:: Work instructions ::
Whenever a line in the data contains "width", show that line.

:: Record extracts ::
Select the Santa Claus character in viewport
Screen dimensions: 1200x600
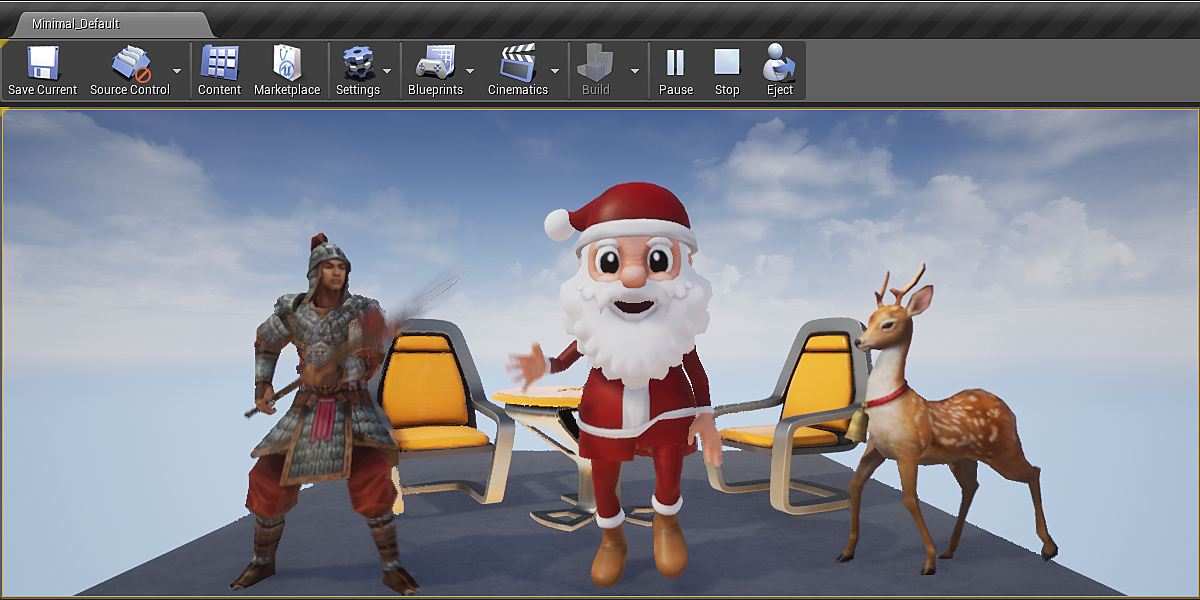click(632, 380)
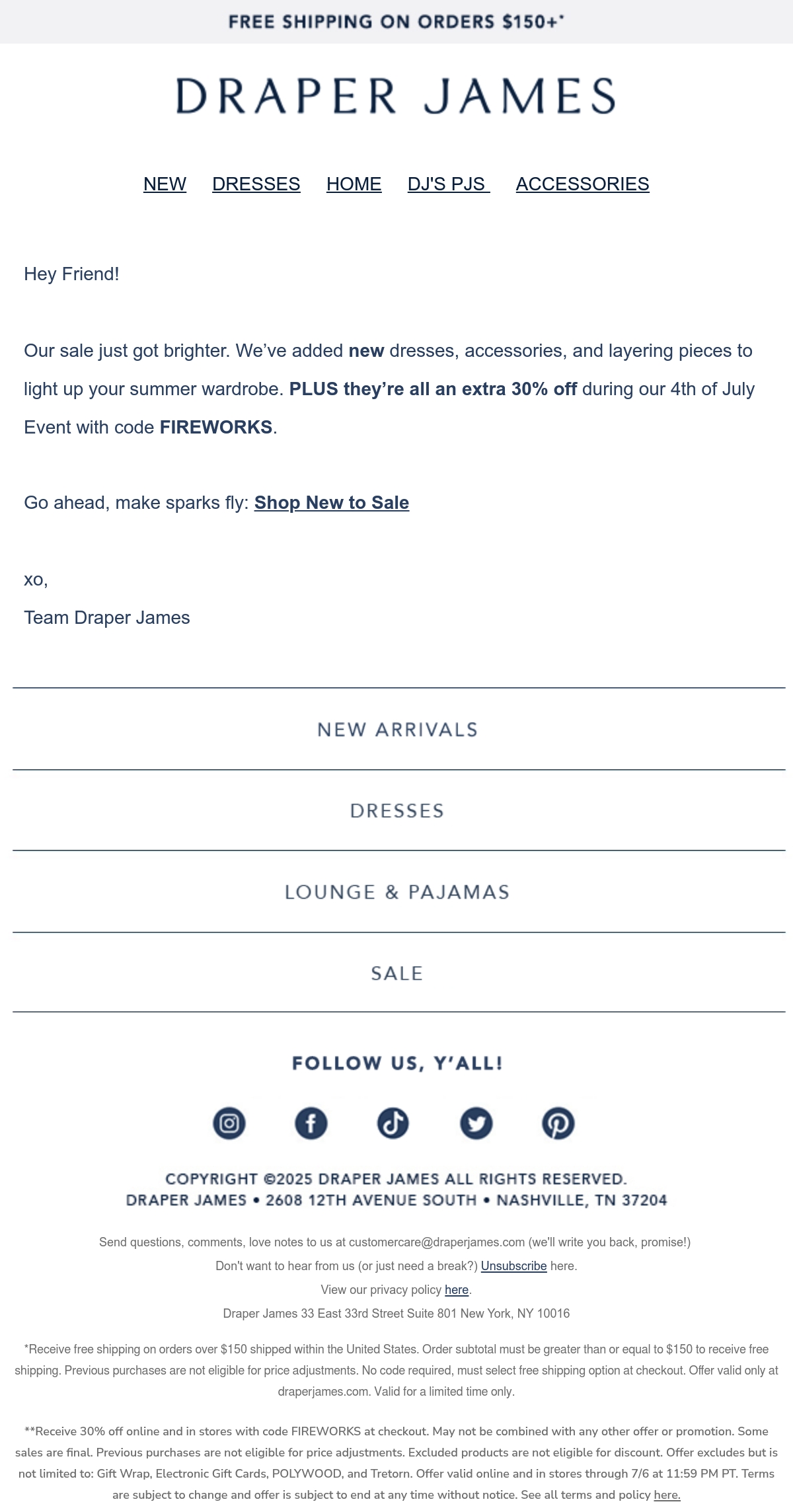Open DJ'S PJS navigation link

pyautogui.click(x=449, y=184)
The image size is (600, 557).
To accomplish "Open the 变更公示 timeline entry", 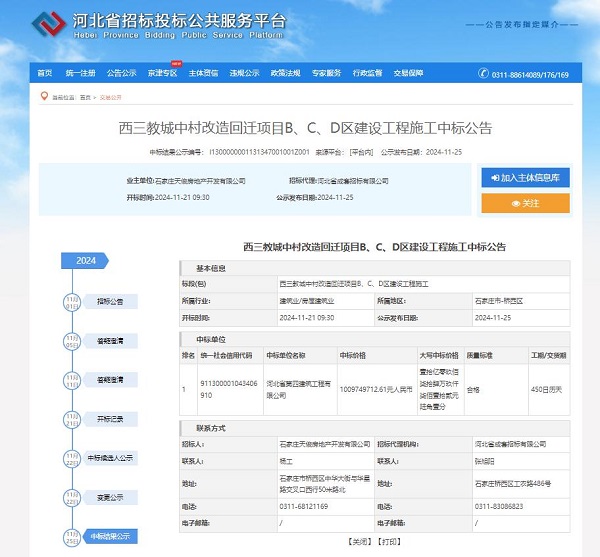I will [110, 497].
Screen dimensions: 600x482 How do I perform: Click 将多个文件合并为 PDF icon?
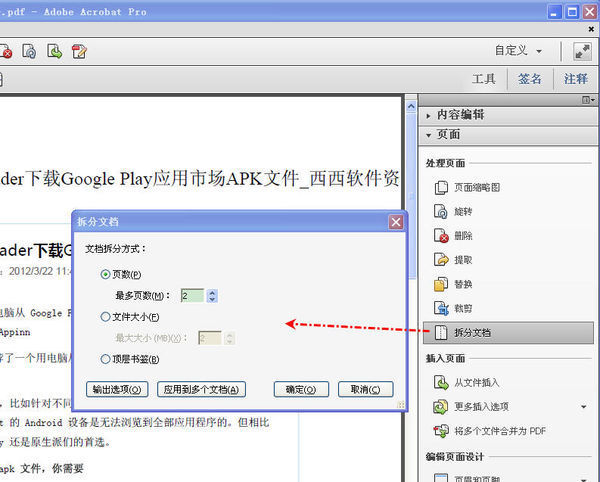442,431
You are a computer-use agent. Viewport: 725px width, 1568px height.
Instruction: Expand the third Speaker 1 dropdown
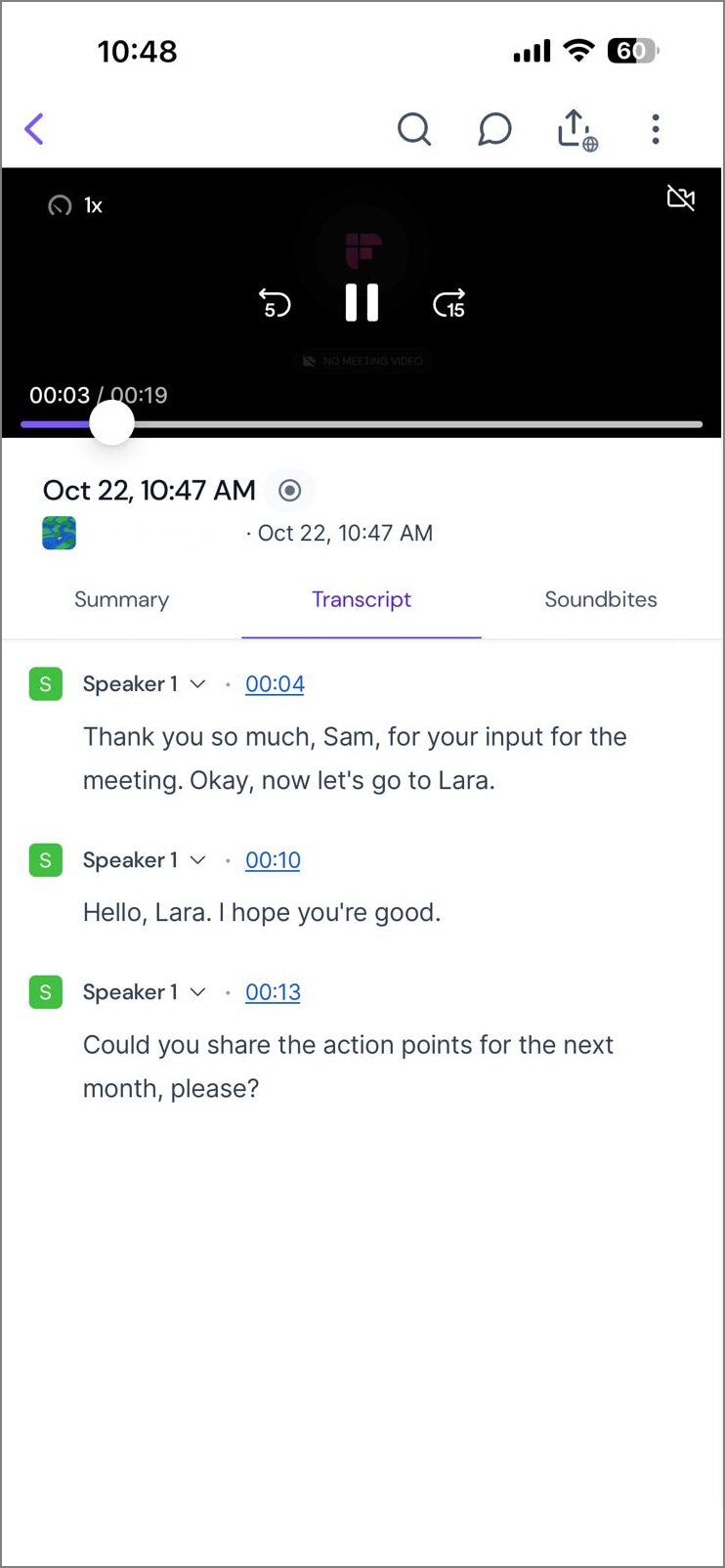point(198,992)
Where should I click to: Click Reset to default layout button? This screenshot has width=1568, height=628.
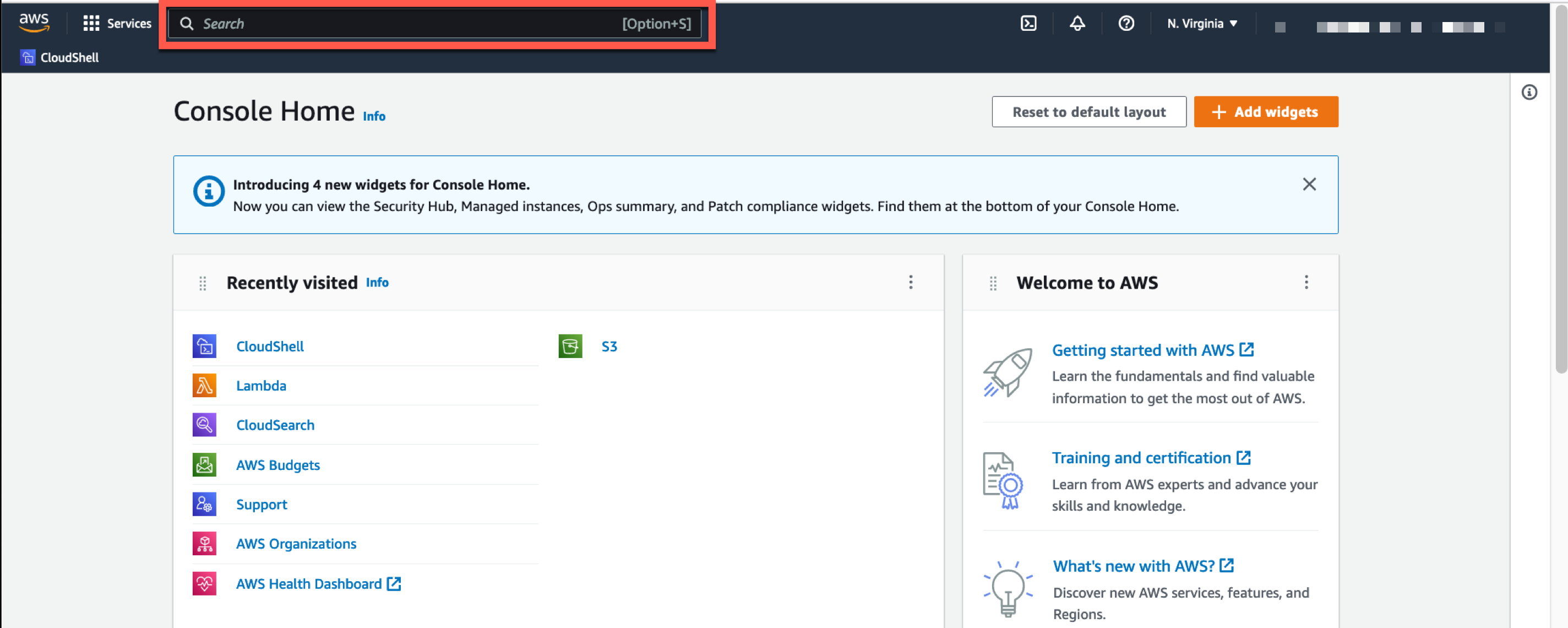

:: Task answer ::
You are a computer-use agent. Viewport: 725px width, 1568px height.
Where should I click to: Click Reset to default layout button? This screenshot has width=1568, height=628.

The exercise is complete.